Could you restate every entry word for word, leaving the pictures out?

* **Records shown**
* * * * *
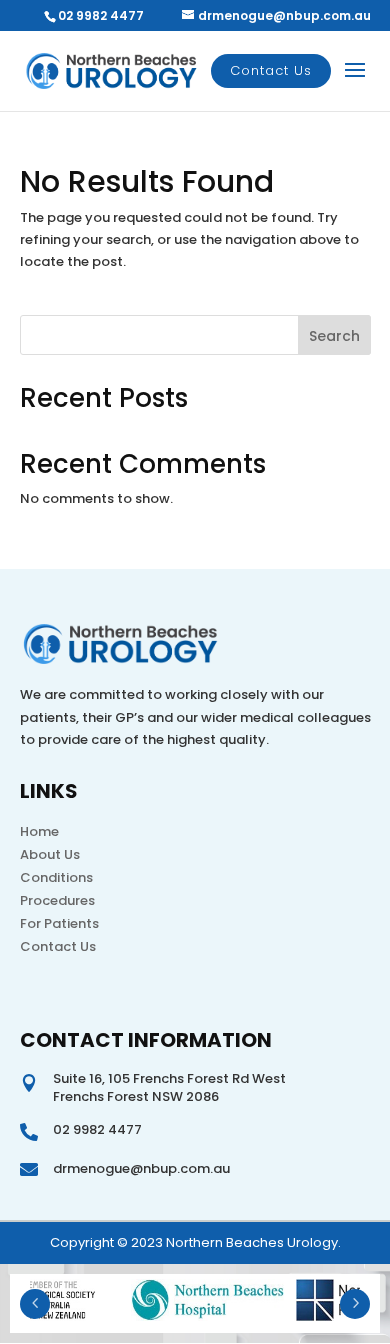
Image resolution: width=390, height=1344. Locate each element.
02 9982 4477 (101, 15)
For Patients (59, 923)
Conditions (56, 877)
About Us (50, 854)
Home (39, 831)
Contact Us (271, 70)
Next (355, 1304)
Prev (35, 1304)
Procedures (57, 900)
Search (334, 336)
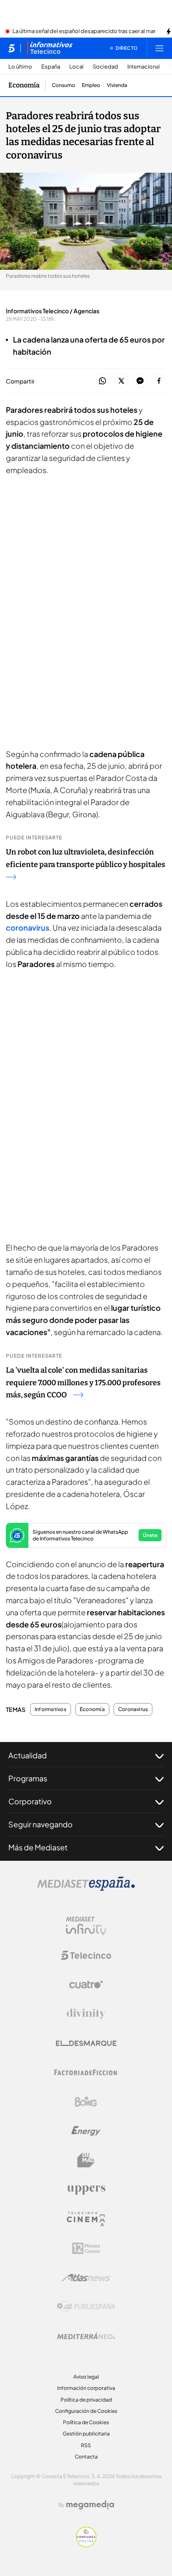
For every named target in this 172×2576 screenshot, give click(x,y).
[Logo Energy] (86, 2131)
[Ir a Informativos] (50, 48)
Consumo (63, 85)
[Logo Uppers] (86, 2189)
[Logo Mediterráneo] (86, 2336)
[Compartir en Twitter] (121, 381)
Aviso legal (86, 2377)
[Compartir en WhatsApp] (102, 381)
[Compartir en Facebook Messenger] (140, 381)
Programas (27, 1778)
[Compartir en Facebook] (159, 381)
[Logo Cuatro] (86, 1984)
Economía (24, 85)
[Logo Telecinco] (86, 1955)
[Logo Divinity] (86, 2013)
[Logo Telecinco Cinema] (86, 2219)
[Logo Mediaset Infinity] (86, 1926)
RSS (86, 2445)
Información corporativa (86, 2388)
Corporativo (30, 1801)
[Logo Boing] (86, 2101)
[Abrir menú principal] (159, 48)
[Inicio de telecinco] (11, 48)
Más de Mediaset (38, 1847)
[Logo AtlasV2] (86, 2278)
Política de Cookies (86, 2422)
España (50, 66)
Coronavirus (133, 1709)
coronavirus (27, 927)
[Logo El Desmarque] (86, 2043)
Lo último (20, 66)
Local (76, 66)
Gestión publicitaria (86, 2433)
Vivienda (117, 85)
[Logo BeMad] (86, 2160)
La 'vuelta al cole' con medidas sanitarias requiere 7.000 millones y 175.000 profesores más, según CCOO (83, 1383)
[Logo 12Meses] (86, 2248)
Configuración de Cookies (86, 2411)
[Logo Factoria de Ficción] (86, 2072)
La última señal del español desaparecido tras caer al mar (84, 31)
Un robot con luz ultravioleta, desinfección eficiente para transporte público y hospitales (85, 858)
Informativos (50, 1709)
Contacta (86, 2456)
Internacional (143, 66)
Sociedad (105, 66)
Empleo (91, 85)
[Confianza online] (86, 2544)
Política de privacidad (86, 2400)
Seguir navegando (40, 1824)
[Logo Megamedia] (90, 2505)
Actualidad (27, 1755)
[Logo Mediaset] (86, 1888)
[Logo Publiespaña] (86, 2306)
* * * * *
* **Final answer**
Image resolution: width=390, height=1344. Locate each element.
02 9982 4477 (101, 15)
For Patients (59, 923)
Conditions (56, 877)
About Us (50, 854)
Home (39, 831)
Contact Us (271, 70)
Next (355, 1304)
Prev (35, 1304)
Procedures (57, 900)
Search (334, 336)
For every named target in this 172×2576 screenshot, give click(x,y).
[Logo Energy] (86, 2131)
[Ir a Informativos] (50, 48)
Consumo (63, 85)
[Logo Uppers] (86, 2189)
[Logo Mediterráneo] (86, 2336)
[Compartir en Twitter] (121, 381)
Aviso legal (86, 2377)
[Compartir en WhatsApp] (102, 381)
[Compartir en Facebook Messenger] (140, 381)
Programas (27, 1778)
[Compartir en Facebook] (159, 381)
[Logo Cuatro] (86, 1984)
Economía (24, 85)
[Logo Telecinco] (86, 1955)
[Logo Divinity] (86, 2013)
[Logo Telecinco Cinema] (86, 2219)
[Logo Mediaset Infinity] (86, 1926)
RSS (86, 2445)
Información corporativa (86, 2388)
Corporativo (30, 1801)
[Logo Boing] (86, 2101)
[Abrir menú principal] (159, 48)
[Inicio de telecinco] (11, 48)
Más de Mediaset (38, 1847)
[Logo AtlasV2] (86, 2278)
Política de Cookies (86, 2422)
España (50, 66)
Coronavirus (133, 1709)
coronavirus (27, 927)
[Logo El Desmarque] (86, 2043)
Lo último (20, 66)
Local (76, 66)
Gestión publicitaria (86, 2433)
Vivienda (117, 85)
[Logo BeMad] (86, 2160)
La 'vuelta al cole' con medidas sanitarias requiere 7.000 millones y 175.000 profesores más, según CCOO (83, 1383)
[Logo 12Meses] (86, 2248)
Configuración de Cookies (86, 2411)
[Logo Factoria de Ficción] (86, 2072)
La última señal del español desaparecido tras caer al mar (84, 31)
Un robot con luz ultravioleta, desinfección eficiente para transporte público y hospitales (85, 858)
Informativos (50, 1709)
Contacta (86, 2456)
Internacional (143, 66)
Sociedad (105, 66)
Empleo (91, 85)
[Confianza online] (86, 2544)
Política de privacidad (86, 2400)
Seguir navegando (40, 1824)
[Logo Megamedia] (90, 2505)
Actualidad (27, 1755)
[Logo Mediaset] (86, 1888)
[Logo Publiespaña] (86, 2306)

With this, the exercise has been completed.